Loco está por incordiar el que descabelló ese toro, que le cortaba luego una oreja al mejor de la corrida –y quizá de la feria- en una faena interior que tal vez no comprendió quien sólo vio la falta de conjunción, pero que sacó el toreo de la chistera cuando parecía que no iba a valer el exigente sexto. Dos caras ofreció Juan Bautista, loco por incordiar en los carteles, pero también presa de su propia irregularidad que hoy le restó redondez a su tarde. Brusco en el toque al cuarto cuando le demandaba mimo, supo aplicarle al sexto la firmeza que le pedía; inconexo y desestructurado con el cuarto –al que le pegó muletazos de gran belleza y mérito sin hilazón-, fue todo armonía y ligazón mientras le permitió el sexto vaciar los finales largos en el centro del ruedo. Con los dos anduvo loco por incordiar para ver su nombre en los carteles, pero se comprendió más con el sexto porque habló el idioma universal.

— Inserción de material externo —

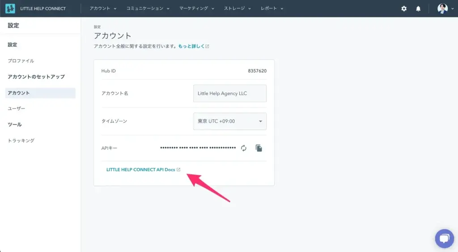This screenshot has width=458, height=252.
Task: Open トラッキング in the sidebar
Action: [21, 140]
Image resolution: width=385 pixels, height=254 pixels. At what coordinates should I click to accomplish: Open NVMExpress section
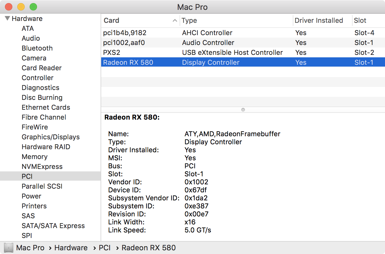(x=42, y=166)
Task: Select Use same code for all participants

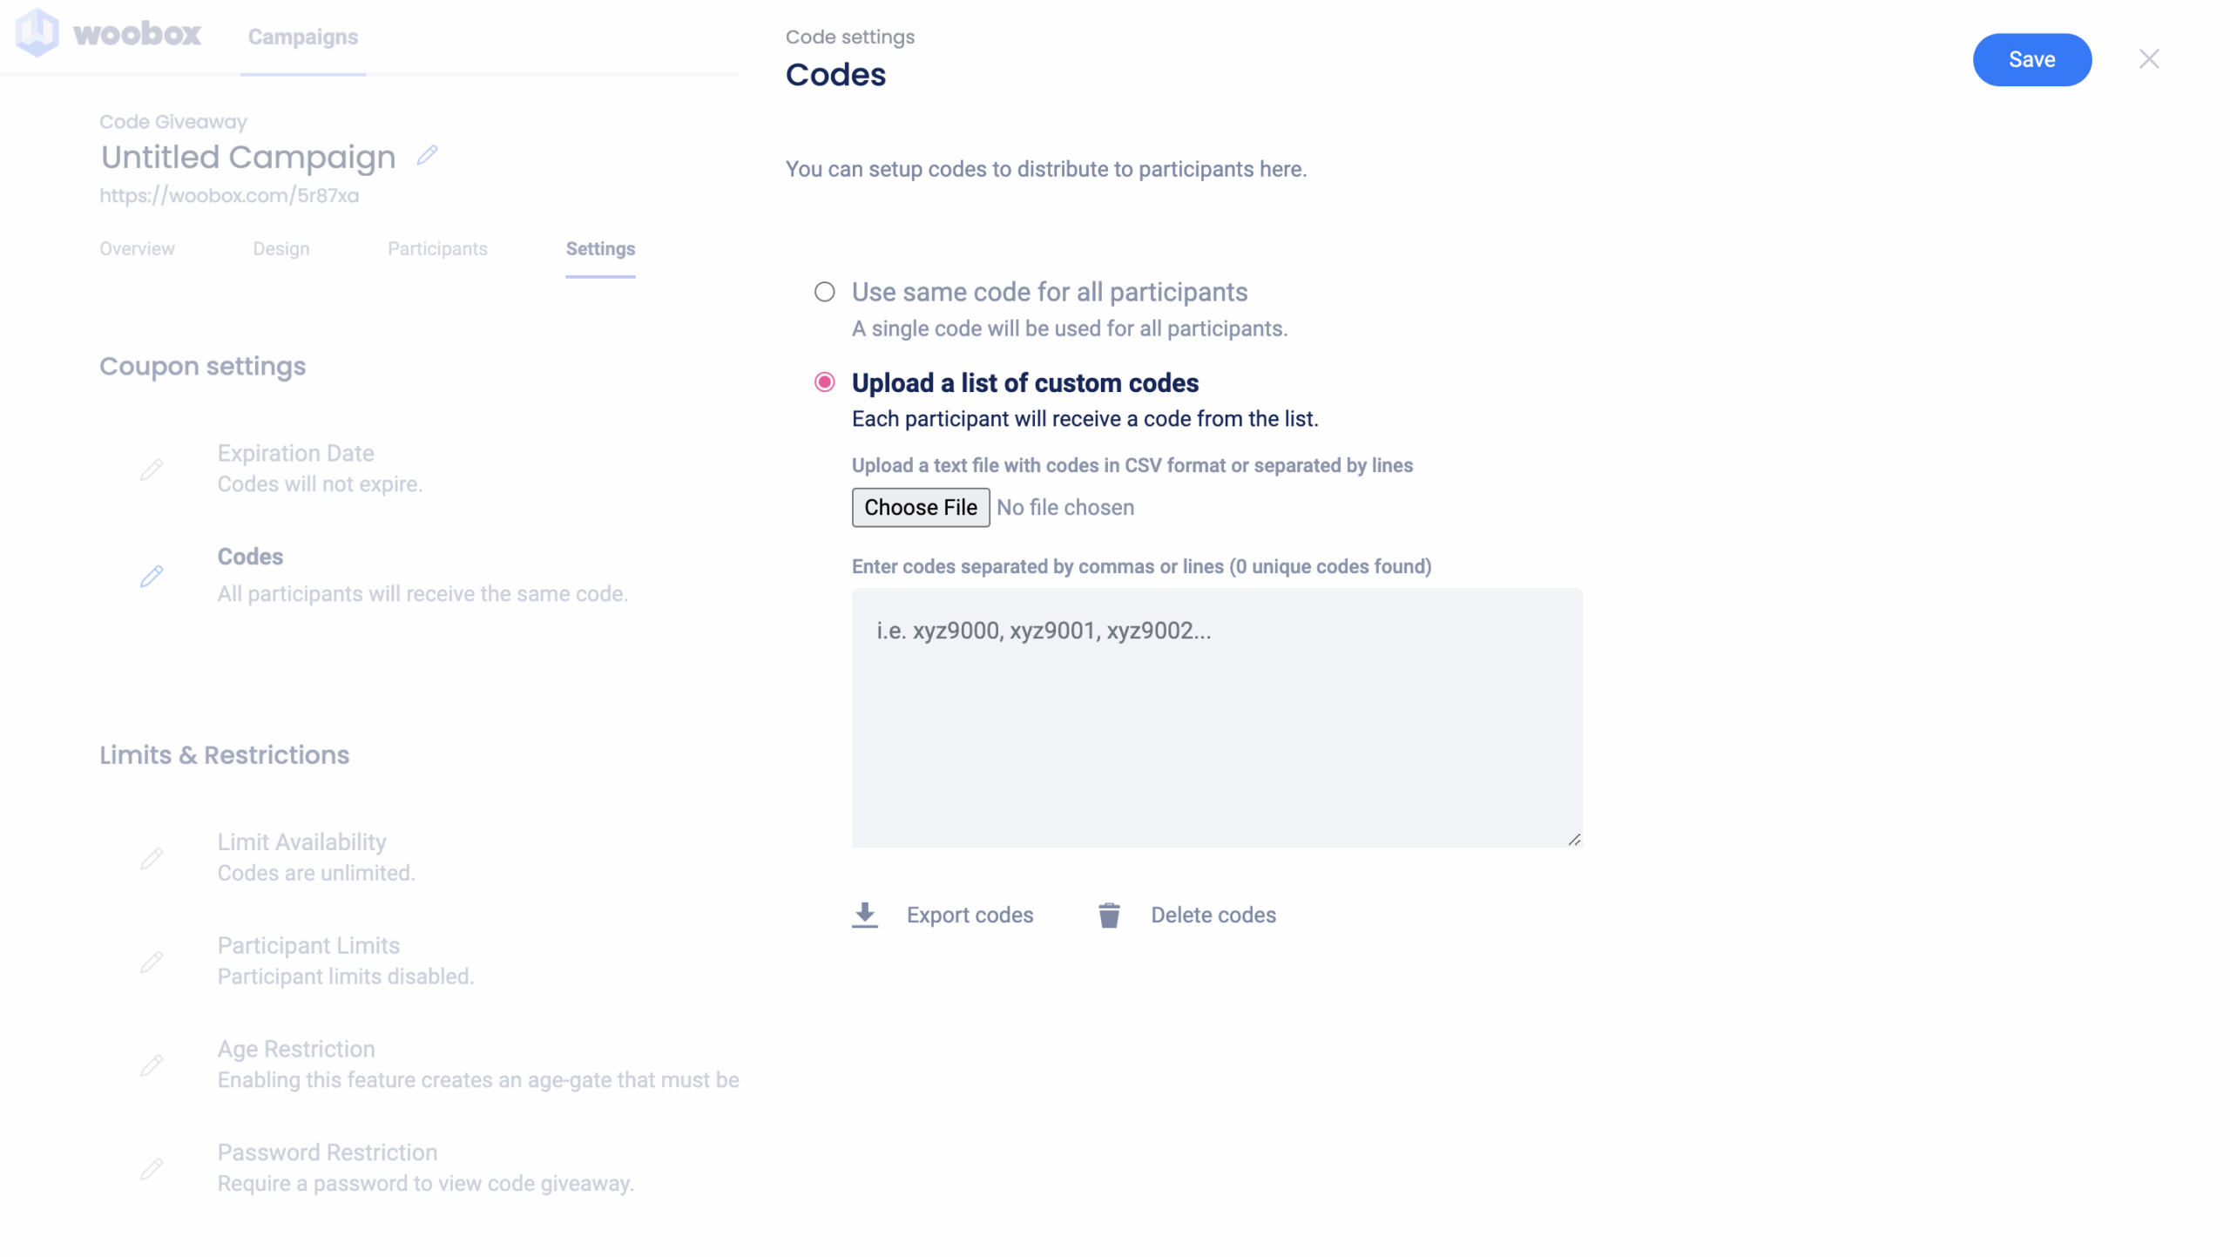Action: tap(824, 292)
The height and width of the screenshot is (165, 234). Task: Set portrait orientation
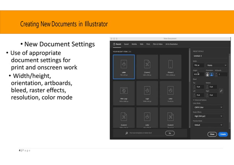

El mismo que usó David Mora para dejarle al segundo siete verónicas y media de máxima cadencia, compás y mimo. Le ganó el paso el manchego, y la voluntad para que repitiese el feo jabonero de El Tajo, que sólo pulió defectos –nunca los corrigió- cuando le trazó Mora seguro, le aplicó el doble toque, le pulseó la arrancada y lo embarcó con fe. Loco por incordiar está también David desde que volvió del limbo, transformando en virtud las carencias que le dejó el largo parón. Tiene tanto relajo, tanta parsimonia y tanta paciencia que hasta se permitió el lujo de torear a uno por hora la caminata bobalicona del quinto toro simplón. Sin virtudes, sin entrega, sin fondo, sin emoción. Levantaba los brazos David al saludar la ovación, cariacontecido el gesto. Habrá que volver a ponerlo para que haya ocasión mejor. Y para que se redima el palco del mangazo claro de la oreja del segundo.

Esto les ocurre mucho a los que buscan incordiar, pero es que su pan se sirve sobre las ascuas ardientes. Por eso valoran el triunfo, viven del día a día y disfrutan los contratos. No en vano les cuesta ganarlos a base de mucho incordiar.

 


FICHA DEL FESTEJO

Plaza de toros de Cuatro Caminos, Santander. Sexta de Feria. Corrida de toros. Media entrada.

Seis toros de El Tajo y La Reina, desiguales de remate pero correctos de presencia. Destacó el buen cuarto.

Juan Bautista (tabaco claro y oro): silencio, oreja y oreja en el que mató por Caballero. 

David Mora (turquesa y oro): vuelta al ruedo y ovación. 

Gonzalo Caballero (canela y oro): herido. 

 

PARTE MÉDICO de Gonzalo Caballero

Traumatismo por asta de toro en la extremidad inferior derecha cara interna con un trayecto de 10-12 cm que interesa espacio subcutáneo y aponeurosis muscular.

Tras la realización de hemostasia y limpieza se sutura la herida dejando un drenaje.

Asimismo herida incisa en la cara anterior del quinto dedo de la mano izquierda que se sutura.